In women with metastatic ovarian cancer restricted to the abdominal cavity (stage III), hyperthermic intraperitoneal chemotherapy (HIPEC) improves survival with almost no additional side effects, according to research published in the New England Journal of Medicine.
The research, led by the Netherlands Cancer Institute in collaboration with five other European hospitals, involved 245 patients.
In the intention-to-treat analysis, disease recurrence or death occurred in 89% of women who underwent cytoreductive surgery without HIPEC (surgery group) and in 81% who underwent cytoreductive surgery with HIPEC (surgery-plus-HIPEC group) (hazard ratio [HR] for disease recurrence or death, 0.66; 95% confidence interval [CI], 0.50–0.87; P = 0.003). The median recurrence-free survival was 10.7 months in the surgery group and 14.2 months in the surgery-plus-HIPEC group.
At a median follow-up of 4.7 years, 76 patients (62%) in the surgery group and 61 patients (50%) in the surgery-plus-HIPEC group had died (HR, 0.67; 95% CI, 0.48–0.94; P = 0.02). The median overall survival was 33.9 months in the surgery group and 45.7 months in the surgery-plus-HIPEC group. The percentage of patients who had adverse events of grade 3 or 4 was similar in the groups (25% in the surgery group and 27% in the surgery-plus-HIPEC group).
Ovarian cancer is the gynecological malignancy with the highest mortality worldwide. In about 75% of cases, the disease has already metastasized in the abdomen when diagnosed. The standard treatment, in this case, consists of a comprehensive operation in combination with chemotherapy. There are two treatment strategies: the patient either starts with an operation followed by six courses of chemotherapy (primary debulking) or is given three chemotherapy courses before and three after the operation (interval debulking). With this treatment, about a third of the patients are still alive after five years.
In this study, between 2007 and 2016 half of the women with stage III ovarian carcinoma who were treated with an interval debulking received the new HIPEC treatment, which involves abdominal lavage (washing out the abdominal cavity) with heated chemotherapy.
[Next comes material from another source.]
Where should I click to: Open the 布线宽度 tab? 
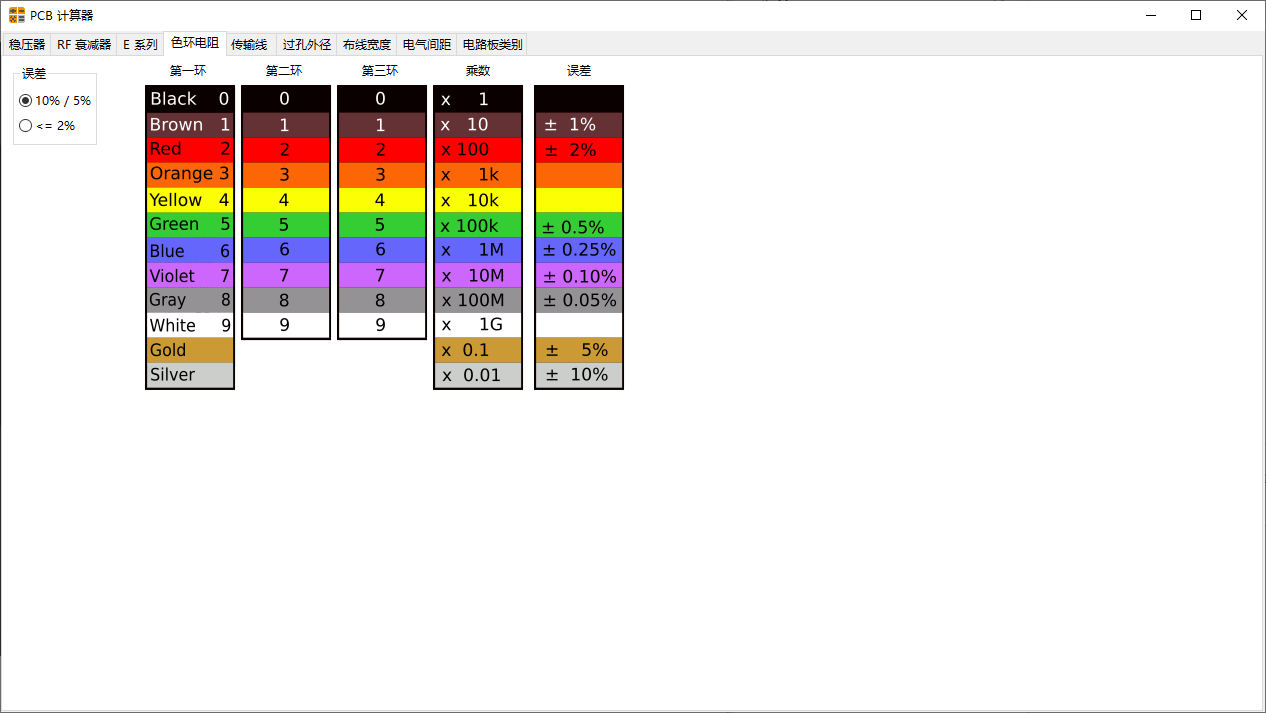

Prior to the operation, all of the women were given three rounds of chemotherapy. Women for whom the gynecologist was able to remove virtually all of the tumors during surgery were eligible for the study. A drawing of lots determined who got the abdominal lavage and who did not. The abdominal lavage was applied at the end of surgery. After surgery, all of the women were given three more rounds of chemotherapy.